* [Exercise description] Rewrite every item below as a JSON list of strings, one string per line, leaving out blank lines.

* [Dataset content]
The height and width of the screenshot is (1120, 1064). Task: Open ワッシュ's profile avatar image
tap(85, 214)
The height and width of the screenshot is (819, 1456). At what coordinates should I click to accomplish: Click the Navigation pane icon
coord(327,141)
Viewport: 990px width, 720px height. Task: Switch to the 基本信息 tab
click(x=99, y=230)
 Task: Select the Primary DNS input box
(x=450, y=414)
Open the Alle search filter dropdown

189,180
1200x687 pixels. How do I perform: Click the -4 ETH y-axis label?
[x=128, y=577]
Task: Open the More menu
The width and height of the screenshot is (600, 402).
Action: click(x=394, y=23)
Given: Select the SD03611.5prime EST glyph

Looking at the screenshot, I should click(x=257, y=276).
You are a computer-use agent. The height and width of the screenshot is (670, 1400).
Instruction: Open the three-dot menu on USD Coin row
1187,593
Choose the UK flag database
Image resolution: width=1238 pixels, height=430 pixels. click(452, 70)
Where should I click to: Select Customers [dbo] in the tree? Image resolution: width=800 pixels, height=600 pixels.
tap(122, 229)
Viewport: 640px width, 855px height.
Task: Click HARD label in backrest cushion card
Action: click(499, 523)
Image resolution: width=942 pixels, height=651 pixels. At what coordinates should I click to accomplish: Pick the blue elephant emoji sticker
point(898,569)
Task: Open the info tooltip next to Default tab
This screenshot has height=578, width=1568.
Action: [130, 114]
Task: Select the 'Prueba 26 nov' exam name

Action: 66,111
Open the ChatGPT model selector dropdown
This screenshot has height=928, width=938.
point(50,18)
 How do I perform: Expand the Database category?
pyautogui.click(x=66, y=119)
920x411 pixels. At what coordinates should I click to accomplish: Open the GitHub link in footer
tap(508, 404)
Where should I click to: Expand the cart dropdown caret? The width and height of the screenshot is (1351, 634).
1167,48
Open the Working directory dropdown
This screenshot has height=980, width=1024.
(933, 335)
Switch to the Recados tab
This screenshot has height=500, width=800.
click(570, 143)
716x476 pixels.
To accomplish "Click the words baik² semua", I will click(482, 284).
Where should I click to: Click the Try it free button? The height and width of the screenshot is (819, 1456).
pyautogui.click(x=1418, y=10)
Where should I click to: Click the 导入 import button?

* [Final result]
[
  "The height and width of the screenshot is (1120, 1064). Task: Open ワッシュ's profile avatar image",
  "tap(85, 214)",
  "The height and width of the screenshot is (819, 1456). At what coordinates should I click to accomplish: Click the Navigation pane icon",
  "coord(327,141)",
  "Viewport: 990px width, 720px height. Task: Switch to the 基本信息 tab",
  "click(x=99, y=230)",
  " Task: Select the Primary DNS input box",
  "(x=450, y=414)",
  "Open the Alle search filter dropdown",
  "189,180",
  "1200x687 pixels. How do I perform: Click the -4 ETH y-axis label?",
  "[x=128, y=577]",
  "Task: Open the More menu",
  "The width and height of the screenshot is (600, 402).",
  "Action: click(x=394, y=23)",
  "Given: Select the SD03611.5prime EST glyph",
  "Looking at the screenshot, I should click(x=257, y=276).",
  "You are a computer-use agent. The height and width of the screenshot is (670, 1400).",
  "Instruction: Open the three-dot menu on USD Coin row",
  "1187,593",
  "Choose the UK flag database",
  "Image resolution: width=1238 pixels, height=430 pixels. click(452, 70)",
  "Where should I click to: Select Customers [dbo] in the tree? Image resolution: width=800 pixels, height=600 pixels.",
  "tap(122, 229)",
  "Viewport: 640px width, 855px height.",
  "Task: Click HARD label in backrest cushion card",
  "Action: click(499, 523)",
  "Image resolution: width=942 pixels, height=651 pixels. At what coordinates should I click to accomplish: Pick the blue elephant emoji sticker",
  "point(898,569)",
  "Task: Open the info tooltip next to Default tab",
  "This screenshot has height=578, width=1568.",
  "Action: [130, 114]",
  "Task: Select the 'Prueba 26 nov' exam name",
  "Action: 66,111",
  "Open the ChatGPT model selector dropdown",
  "This screenshot has height=928, width=938.",
  "point(50,18)",
  " How do I perform: Expand the Database category?",
  "pyautogui.click(x=66, y=119)",
  "920x411 pixels. At what coordinates should I click to accomplish: Open the GitHub link in footer",
  "tap(508, 404)",
  "Where should I click to: Expand the cart dropdown caret? The width and height of the screenshot is (1351, 634).",
  "1167,48",
  "Open the Working directory dropdown",
  "This screenshot has height=980, width=1024.",
  "(933, 335)",
  "Switch to the Recados tab",
  "This screenshot has height=500, width=800.",
  "click(570, 143)",
  "716x476 pixels.",
  "To accomplish \"Click the words baik² semua\", I will click(482, 284).",
  "Where should I click to: Click the Try it free button? The height and width of the screenshot is (819, 1456).",
  "pyautogui.click(x=1418, y=10)",
  "Where should I click to: Click the 导入 import button?"
]